Jangan Sikapi Pengajian Dengan Jiwa Kapitalis Yang Kerdil!
Jangan Sikapi Pengajian Dengan Jiwa Kapitalis Yang Kerdil!
Oleh : Elly Waluyo
(Anggota Aliansi Penulis Rindu Islam)
LenSaMediaNews.com – Mengikuti pengajian bagi seorang muslim adalah wajib. Kesadaran akan kewajibannya itulah yang membuat seorang muslim ringan melangkahkan kaki mendatangi tempat-tempat kajian ilmu agama. Dalam rangka untuk memberikan siraman rohaninya. Dari tempat kajian inilah seorang muslim mendapatkan petunjuk, mendekatkan diri pada Allah SWT. Mendapatkan solusi atas permasalahan hidup, pengetahuan, memperbaiki ibadah dan masih banyak lagi hal-hal positif yang didapat dari pengajian. Namun penyingkapan seperti ini sulit dipahami oleh jiwa-jiwa yang terperdaya oleh kapitalisme yang hanya memikirkan keduniawian, berkutat pada materi tak memikirkan ukhrawi.

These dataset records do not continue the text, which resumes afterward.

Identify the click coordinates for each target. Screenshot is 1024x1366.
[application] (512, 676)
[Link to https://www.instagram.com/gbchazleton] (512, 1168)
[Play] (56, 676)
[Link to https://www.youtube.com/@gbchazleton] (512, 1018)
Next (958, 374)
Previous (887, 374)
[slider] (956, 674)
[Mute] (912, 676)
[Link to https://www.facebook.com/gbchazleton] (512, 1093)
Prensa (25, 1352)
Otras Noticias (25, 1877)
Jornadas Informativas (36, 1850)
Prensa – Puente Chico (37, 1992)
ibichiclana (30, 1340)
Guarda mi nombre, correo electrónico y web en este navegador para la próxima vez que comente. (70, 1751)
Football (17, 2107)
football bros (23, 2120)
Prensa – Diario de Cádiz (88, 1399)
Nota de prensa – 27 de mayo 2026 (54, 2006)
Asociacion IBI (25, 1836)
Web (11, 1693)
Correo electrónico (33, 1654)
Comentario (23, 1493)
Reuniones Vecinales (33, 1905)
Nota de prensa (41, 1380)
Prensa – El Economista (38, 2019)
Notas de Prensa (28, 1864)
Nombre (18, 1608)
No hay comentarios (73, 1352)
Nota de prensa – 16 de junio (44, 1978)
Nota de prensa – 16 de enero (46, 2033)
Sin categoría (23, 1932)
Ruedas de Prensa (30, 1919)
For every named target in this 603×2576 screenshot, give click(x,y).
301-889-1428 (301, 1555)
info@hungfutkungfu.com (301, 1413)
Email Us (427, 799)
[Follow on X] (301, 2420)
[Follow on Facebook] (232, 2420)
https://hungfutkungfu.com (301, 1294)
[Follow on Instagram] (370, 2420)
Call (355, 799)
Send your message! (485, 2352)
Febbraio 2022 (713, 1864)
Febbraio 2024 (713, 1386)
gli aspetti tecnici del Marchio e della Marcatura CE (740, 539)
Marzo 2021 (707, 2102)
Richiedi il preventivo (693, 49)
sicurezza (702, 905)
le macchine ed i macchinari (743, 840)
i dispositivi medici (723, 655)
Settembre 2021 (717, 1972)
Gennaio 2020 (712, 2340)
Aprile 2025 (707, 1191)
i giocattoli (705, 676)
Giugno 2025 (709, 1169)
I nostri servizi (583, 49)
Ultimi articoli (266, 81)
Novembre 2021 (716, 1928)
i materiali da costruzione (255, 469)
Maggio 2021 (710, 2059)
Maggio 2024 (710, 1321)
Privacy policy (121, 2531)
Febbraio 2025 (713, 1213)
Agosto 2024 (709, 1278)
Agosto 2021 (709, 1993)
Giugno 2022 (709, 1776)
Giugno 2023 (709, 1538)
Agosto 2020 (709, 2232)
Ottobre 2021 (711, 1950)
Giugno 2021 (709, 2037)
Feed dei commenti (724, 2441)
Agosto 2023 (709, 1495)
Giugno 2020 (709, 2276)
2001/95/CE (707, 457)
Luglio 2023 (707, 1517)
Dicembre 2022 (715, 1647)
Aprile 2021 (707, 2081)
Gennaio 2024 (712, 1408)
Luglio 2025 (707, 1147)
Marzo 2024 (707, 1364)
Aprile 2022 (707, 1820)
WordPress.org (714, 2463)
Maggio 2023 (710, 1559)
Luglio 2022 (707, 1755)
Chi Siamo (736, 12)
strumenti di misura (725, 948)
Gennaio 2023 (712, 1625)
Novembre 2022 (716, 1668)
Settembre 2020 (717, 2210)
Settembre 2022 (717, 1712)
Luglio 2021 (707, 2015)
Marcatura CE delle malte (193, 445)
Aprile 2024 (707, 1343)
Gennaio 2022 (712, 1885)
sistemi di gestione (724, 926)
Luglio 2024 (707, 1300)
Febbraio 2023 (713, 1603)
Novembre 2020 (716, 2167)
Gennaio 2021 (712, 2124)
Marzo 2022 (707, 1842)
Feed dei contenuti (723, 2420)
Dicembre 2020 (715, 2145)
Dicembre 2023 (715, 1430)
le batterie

Pidato viral yang disampaikan oleh Megawati Soekarnoputri, Ketua Dewan Badan Pembinaan Ideologi Pancasila (BPIP) menuai kontroversi. Beliau mempertanyakan eksistensi ibu-ibu yang mengikuti pengajian dalam mengasuh dan merawat anaknya. Hal itu dianggap menyita waktu dalam mengurus anak dan melupakan asupan gizi anaknya. Buntutnya, beliau menginstruksikan 2 Menteri yaitu Menteri Pemberdayaan Perempuan dan Perlindungan Anak (PPPA) I Gusti Ayu Bintang Darmawati alias Bintang Puspayoga dan Menteri Sosial (Mensos) Tri Rismaharini untuk menyusun manajemen rumah tangga (https://news.republika.co.id : 19 Februari 2023).
Wakil Ketua Badan Pemenangan Pemilu (Bappilu) Dewan Pimpinan Pusat (DPP) Partai Demokrat Andi Nurpati turut memberikan komentar menyayangkan atas pernyataan kontroversi putri presiden pertama Indonesia tersebut. Menurutnya, tidak seharusnya mempersoalkan ibu-ibu yang datang ke pengajian karena tidak setiap hari dilakukan. Justru yang seharusnya dipermasalahkan adalah ibu-ibu yang datang ke diskotik atau yang bekerja full day, yang setiap hari meninggalkan anak-anaknya. (https://nasional.sindonews.com: 19 Februari 2023)
Kesalahpahaman dalam menyingkapi aktifitas menutut ilmu agama merupakan suatu hal yang tidak terlalu mengherankan. Oleh karena pemisahan agama dengan kehidupan dalam sistem kapitalis membuat seseorang berpikir bahwa ilmu agama hanya berkutat pada persoalan ibadah saja. Tanpa paham dan tanpa pernah mengerti bahwa Islam adalah agama rahmatan lil alamin yang mengatur segala aspek kehidupan.
Kesalahpahaman ini pulalah yang menyebabkan lahirnya istilah-istilah buruk yang mengkerdilkan makna mengikuti berbagai kajian. Istilah-istilah seperti teroris, radikal, intoleran dan istilah negatif lainnya seringkali disematkan pada orang-orang yang mengikuti kajian-kajian Islam. Padahal pada dasarnya melalui pengajian, seorang muslim tidak hanya sekedar mendapatkan pengetahuan tentang ibadah saja. Namun juga sarana seseorang mendapatkan petunjuk, solusi yang sesuai dengan syari’at Islam. Yang mana semua itu tidak bisa didapatkan dari bangku sekolah. Oleh karena dengan sistem sekuler, mata pelajaran agama hanya mendapat porsi 2 jam saja dalam 1 minggu bahkan terancam dihapus dari kurikulum.
Dalam Negara yang bersistem Islam, ilmu agama atau kajian Islam tidak hanya diintegrasikan ke dalam kurikulum saja. Namun juga menempel pada kebijakan-kebijakan negara karena merupakan kewajiban negara dalam me-riayah setiap individu. Sehingga melahirkan pejabat yang amanah, masyarakat yang mampu ber-amar ma’ruf nahi mungkar. Hal itu karena bisa menjadikan pribadi-pribadi yang memiliki taraf berpikir tinggi. Sehingga membangkitkan kesadaran dalam menegakkan syariat Islam di manapun berada. Ibu-ibu hebat yang memiliki bekal kuat dalam mendidik generasi-generasi calon pemimpin. Para pemimpin yang memiliki kepribadian Islam yang tangguh, berani dan mampu menjadi pelopor peradaban.